Do the firewall rules on LAN permit SSH access to the OPNsense box? If the PC you are using for UI access is connected to a different interface then the rules on that one? Is SSH listening to the standard port (22)? What is the listen interface set to? Anything but "All (recommended)"?
Deciso DEC750
People who think they know everything are a great annoyance to those of us who do. (Isaac Asimov)

I don't see anything in my Firewall rules that would prevent me from accessing the box. And the same pc that's reaching it by web is the one trying via ssh.

Beyond that, according to the webgui as of now, ssh is enabled. It's allowed over LAN. It's listening to 22. Password-based login is enabled.

All of which is semi-recently (a month ago or so) arranged so I could ssh in for that home assistant plugin.  When that project concluded all I did was disable ssh entirely. Now re-enabling it isn't helping for some reason.

Other suggestions?

You ought to be able to locate the rule that enables SSH (nothing that would prevent it is not good enough when deny all is the default).
For that matter, as you attempt to ssh in, with logging enabled for default rules, you should see a pass or fail in the live view (filter on dst_port = 22 if too noisy).

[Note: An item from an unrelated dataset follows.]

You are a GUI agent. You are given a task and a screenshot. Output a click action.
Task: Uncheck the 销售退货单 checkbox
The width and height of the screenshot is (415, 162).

As Patrick mentioned it, the interface that's relevant is the one the PC is connected to.

The PC is on LAN. Wouldn't the default "LAN to any" rule allow the ssh?

Quote from: EricPerl on January 08, 2025, 08:34:45 AMYou ought to be able to locate the rule that enables SSH (nothing that would prevent it is not good enough when deny all is the default).
For that matter, as you attempt to ssh in, with logging enabled for default rules, you should see a pass or fail in the live view (filter on dst_port = 22 if too noisy).

As Patrick mentioned it, the interface that's relevant is the one the PC is connected to.

Can you confirm where to view the live view?

Nevermind, I found Firewall / Log Files / Live View. 

But nothing's happening.  I have Auto refresh enabled, and I hit the refresh button.  Even before applying the filter, I see ZERO activity.

I tried an SSH connection with this page up.  The connection timed out, but the log still showed nothing. 

I am not seeing anything online that talks about this kind of problem.  I'm also not getting much from reddit or this forum.  Should I just restore from backup?  Anything I should know, like "definitely dont select this option that's going to ensure the problem isn't solved"?